*** Opening of Provided records ***

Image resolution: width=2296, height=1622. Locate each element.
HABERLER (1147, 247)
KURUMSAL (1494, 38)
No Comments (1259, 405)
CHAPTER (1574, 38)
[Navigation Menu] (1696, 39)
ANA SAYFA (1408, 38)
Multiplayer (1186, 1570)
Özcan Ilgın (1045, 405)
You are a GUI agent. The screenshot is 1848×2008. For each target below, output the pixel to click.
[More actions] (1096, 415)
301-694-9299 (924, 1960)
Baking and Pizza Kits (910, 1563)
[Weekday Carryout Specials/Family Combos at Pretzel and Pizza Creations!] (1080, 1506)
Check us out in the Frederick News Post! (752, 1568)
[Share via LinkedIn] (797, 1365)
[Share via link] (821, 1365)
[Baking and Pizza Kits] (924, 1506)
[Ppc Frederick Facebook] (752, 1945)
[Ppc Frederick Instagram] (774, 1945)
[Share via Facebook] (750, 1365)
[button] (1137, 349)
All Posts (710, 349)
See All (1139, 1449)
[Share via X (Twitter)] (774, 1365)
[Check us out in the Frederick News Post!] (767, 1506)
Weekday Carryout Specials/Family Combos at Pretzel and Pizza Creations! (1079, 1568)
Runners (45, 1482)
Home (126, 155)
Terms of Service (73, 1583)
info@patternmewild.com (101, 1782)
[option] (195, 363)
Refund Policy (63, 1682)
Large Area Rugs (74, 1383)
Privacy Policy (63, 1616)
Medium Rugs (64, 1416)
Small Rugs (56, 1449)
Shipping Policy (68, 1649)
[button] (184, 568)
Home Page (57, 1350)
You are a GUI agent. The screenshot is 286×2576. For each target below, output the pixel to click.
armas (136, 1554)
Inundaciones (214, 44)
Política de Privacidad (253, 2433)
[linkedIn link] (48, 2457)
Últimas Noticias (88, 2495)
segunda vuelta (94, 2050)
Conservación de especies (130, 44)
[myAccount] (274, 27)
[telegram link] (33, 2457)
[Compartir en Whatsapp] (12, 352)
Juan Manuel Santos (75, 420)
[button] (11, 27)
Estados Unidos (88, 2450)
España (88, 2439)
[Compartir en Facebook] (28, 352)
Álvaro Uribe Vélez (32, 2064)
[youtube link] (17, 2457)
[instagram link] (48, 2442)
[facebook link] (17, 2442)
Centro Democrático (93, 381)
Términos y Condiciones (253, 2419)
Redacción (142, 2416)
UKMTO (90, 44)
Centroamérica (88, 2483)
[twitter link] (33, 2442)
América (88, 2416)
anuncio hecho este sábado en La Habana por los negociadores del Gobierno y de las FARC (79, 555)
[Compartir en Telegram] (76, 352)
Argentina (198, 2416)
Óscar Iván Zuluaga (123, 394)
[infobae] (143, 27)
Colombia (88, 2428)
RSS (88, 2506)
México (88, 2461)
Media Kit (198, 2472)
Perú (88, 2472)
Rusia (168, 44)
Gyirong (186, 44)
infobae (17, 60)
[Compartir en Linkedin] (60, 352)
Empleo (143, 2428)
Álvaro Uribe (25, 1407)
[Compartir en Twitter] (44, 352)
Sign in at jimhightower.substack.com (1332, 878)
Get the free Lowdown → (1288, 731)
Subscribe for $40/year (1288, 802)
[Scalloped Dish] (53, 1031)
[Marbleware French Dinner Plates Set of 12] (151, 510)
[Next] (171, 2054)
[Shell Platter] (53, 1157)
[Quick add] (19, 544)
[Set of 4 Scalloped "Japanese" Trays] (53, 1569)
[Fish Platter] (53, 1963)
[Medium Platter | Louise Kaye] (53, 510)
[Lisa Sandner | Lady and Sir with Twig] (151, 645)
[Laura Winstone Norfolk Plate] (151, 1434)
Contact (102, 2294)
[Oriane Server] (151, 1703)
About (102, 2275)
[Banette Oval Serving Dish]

*** Close of Provided records ***

> About this exercise
Each entry above is to be duplicated exactly, with nothing left out.

> Result of the exercise
Image resolution: width=2296, height=1622. Locate each element.
HABERLER (1147, 247)
KURUMSAL (1494, 38)
No Comments (1259, 405)
CHAPTER (1574, 38)
[Navigation Menu] (1696, 39)
ANA SAYFA (1408, 38)
Multiplayer (1186, 1570)
Özcan Ilgın (1045, 405)
You are a GUI agent. The screenshot is 1848×2008. For each target below, output the pixel to click.
[More actions] (1096, 415)
301-694-9299 (924, 1960)
Baking and Pizza Kits (910, 1563)
[Weekday Carryout Specials/Family Combos at Pretzel and Pizza Creations!] (1080, 1506)
Check us out in the Frederick News Post! (752, 1568)
[Share via LinkedIn] (797, 1365)
[Share via link] (821, 1365)
[Baking and Pizza Kits] (924, 1506)
[Ppc Frederick Facebook] (752, 1945)
[Ppc Frederick Instagram] (774, 1945)
[Share via Facebook] (750, 1365)
[button] (1137, 349)
All Posts (710, 349)
See All (1139, 1449)
[Share via X (Twitter)] (774, 1365)
[Check us out in the Frederick News Post!] (767, 1506)
Weekday Carryout Specials/Family Combos at Pretzel and Pizza Creations! (1079, 1568)
Runners (45, 1482)
Home (126, 155)
Terms of Service (73, 1583)
info@patternmewild.com (101, 1782)
[option] (195, 363)
Refund Policy (63, 1682)
Large Area Rugs (74, 1383)
Privacy Policy (63, 1616)
Medium Rugs (64, 1416)
Small Rugs (56, 1449)
Shipping Policy (68, 1649)
[button] (184, 568)
Home Page (57, 1350)
You are a GUI agent. The screenshot is 286×2576. For each target below, output the pixel to click.
armas (136, 1554)
Inundaciones (214, 44)
Política de Privacidad (253, 2433)
[linkedIn link] (48, 2457)
Últimas Noticias (88, 2495)
segunda vuelta (94, 2050)
Conservación de especies (130, 44)
[myAccount] (274, 27)
[telegram link] (33, 2457)
[Compartir en Whatsapp] (12, 352)
Juan Manuel Santos (75, 420)
[button] (11, 27)
Estados Unidos (88, 2450)
España (88, 2439)
[Compartir en Facebook] (28, 352)
Álvaro Uribe Vélez (32, 2064)
[youtube link] (17, 2457)
[instagram link] (48, 2442)
[facebook link] (17, 2442)
Centro Democrático (93, 381)
Términos y Condiciones (253, 2419)
Redacción (142, 2416)
UKMTO (90, 44)
Centroamérica (88, 2483)
[twitter link] (33, 2442)
América (88, 2416)
anuncio hecho este sábado en La Habana por los negociadores del Gobierno y de las FARC (79, 555)
[Compartir en Telegram] (76, 352)
Argentina (198, 2416)
Óscar Iván Zuluaga (123, 394)
[infobae] (143, 27)
Colombia (88, 2428)
RSS (88, 2506)
México (88, 2461)
Media Kit (198, 2472)
Perú (88, 2472)
Rusia (168, 44)
Gyirong (186, 44)
infobae (17, 60)
[Compartir en Linkedin] (60, 352)
Empleo (143, 2428)
Álvaro Uribe (25, 1407)
[Compartir en Twitter] (44, 352)
Sign in at jimhightower.substack.com (1332, 878)
Get the free Lowdown → (1288, 731)
Subscribe for $40/year (1288, 802)
[Scalloped Dish] (53, 1031)
[Marbleware French Dinner Plates Set of 12] (151, 510)
[Next] (171, 2054)
[Shell Platter] (53, 1157)
[Quick add] (19, 544)
[Set of 4 Scalloped "Japanese" Trays] (53, 1569)
[Fish Platter] (53, 1963)
[Medium Platter | Louise Kaye] (53, 510)
[Lisa Sandner | Lady and Sir with Twig] (151, 645)
[Laura Winstone Norfolk Plate] (151, 1434)
Contact (102, 2294)
[Oriane Server] (151, 1703)
About (102, 2275)
[Banette Oval Serving Dish]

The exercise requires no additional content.